### WHAT IS EXPECTED
From the line containing "Click the red order indicator beside RUT" down to the last line of the material, output each line exactly as it appears, excluding pictures.
BEGIN INFORMATION PROVIDED
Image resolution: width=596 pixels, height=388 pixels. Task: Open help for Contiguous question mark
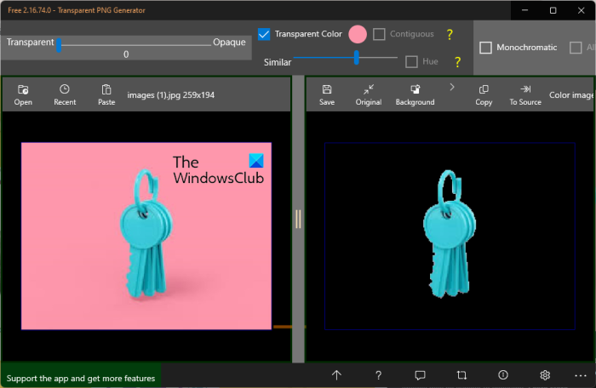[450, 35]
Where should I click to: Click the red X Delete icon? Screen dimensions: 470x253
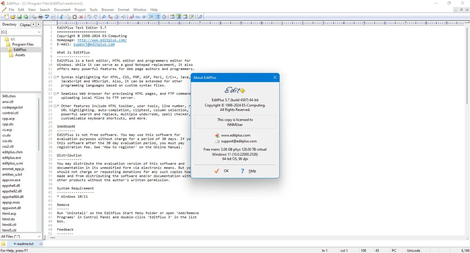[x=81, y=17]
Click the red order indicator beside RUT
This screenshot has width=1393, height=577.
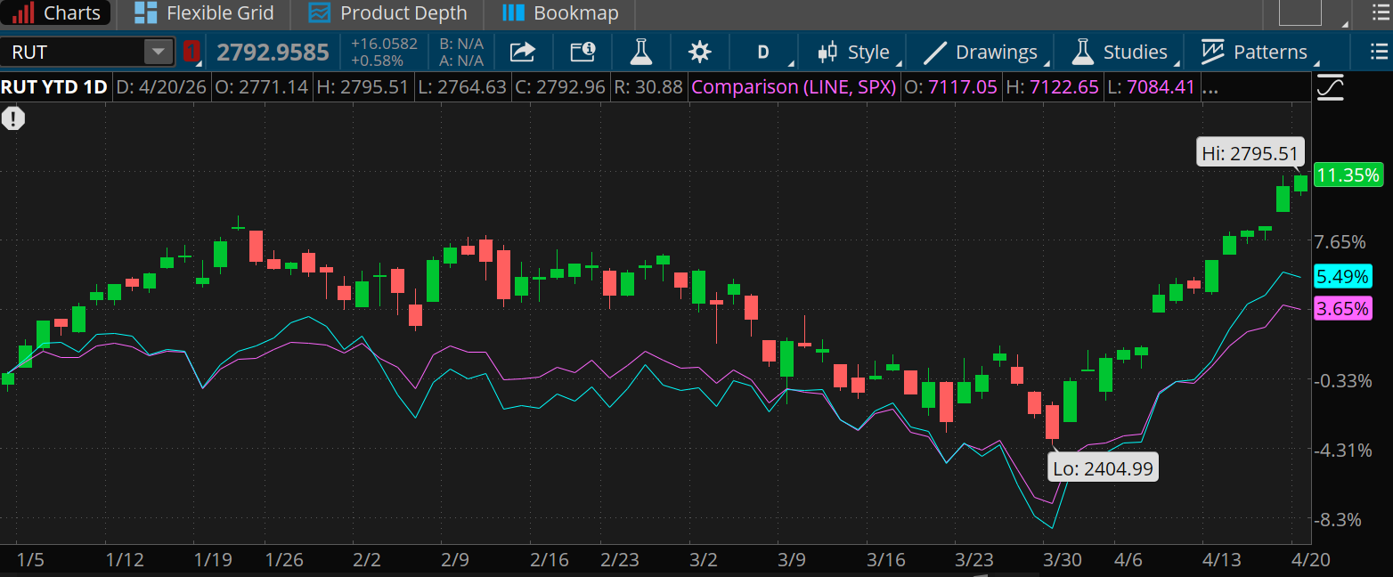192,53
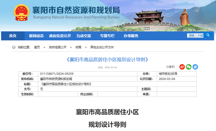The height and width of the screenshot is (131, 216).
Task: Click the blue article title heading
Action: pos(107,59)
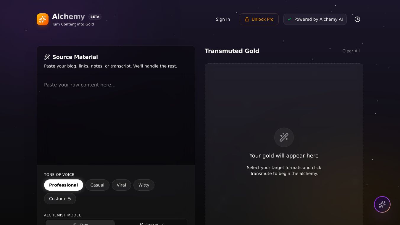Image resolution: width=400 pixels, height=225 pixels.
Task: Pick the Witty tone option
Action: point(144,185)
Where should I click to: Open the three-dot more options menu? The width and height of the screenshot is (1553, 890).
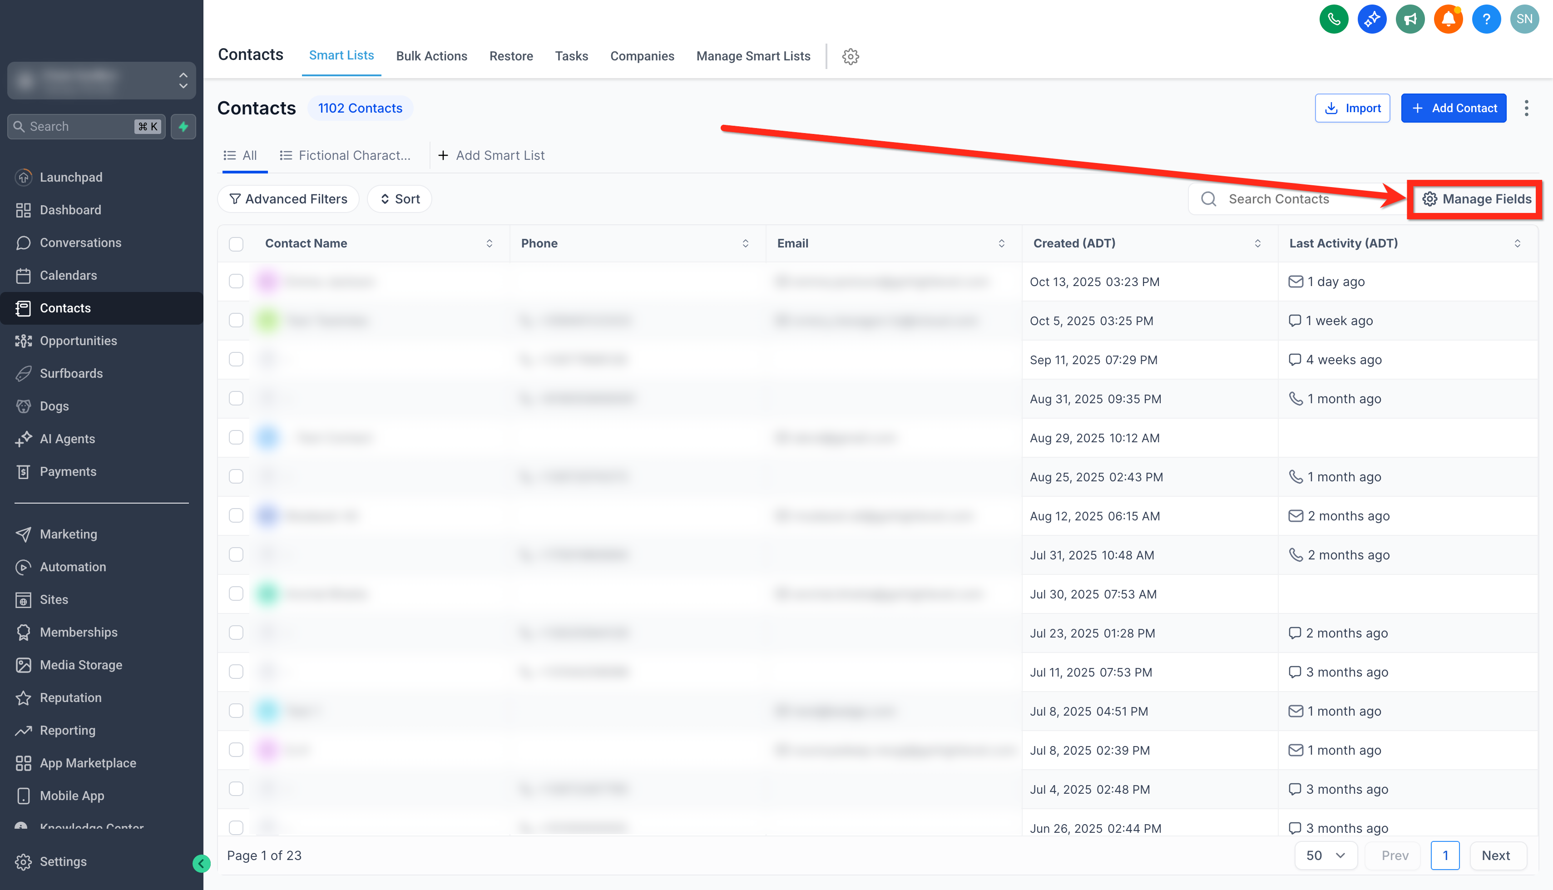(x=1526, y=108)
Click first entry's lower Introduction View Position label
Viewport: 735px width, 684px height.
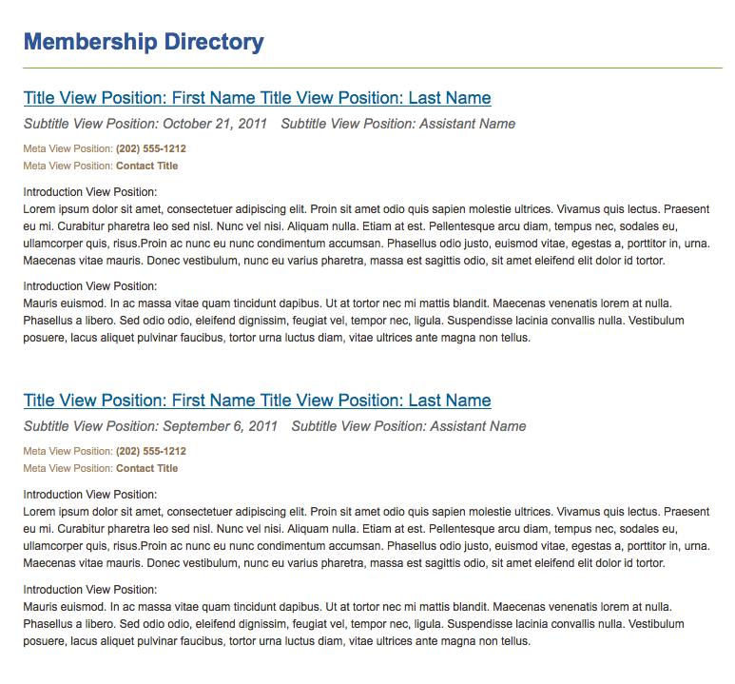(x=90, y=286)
END INFORMATION PROVIDED
### SOLUTION TO THE PROBLEM
Click the red order indicator beside RUT
This screenshot has width=1393, height=577.
192,53
The height and width of the screenshot is (131, 216).
Task: Click the blue article title heading
Action: pos(107,59)
Image resolution: width=400 pixels, height=225 pixels.
Task: Pick the Witty tone option
Action: point(144,185)
Where should I click to: Open the three-dot more options menu? The width and height of the screenshot is (1553, 890).
(x=1526, y=108)
Click first entry's lower Introduction View Position label
Viewport: 735px width, 684px height.
(x=90, y=286)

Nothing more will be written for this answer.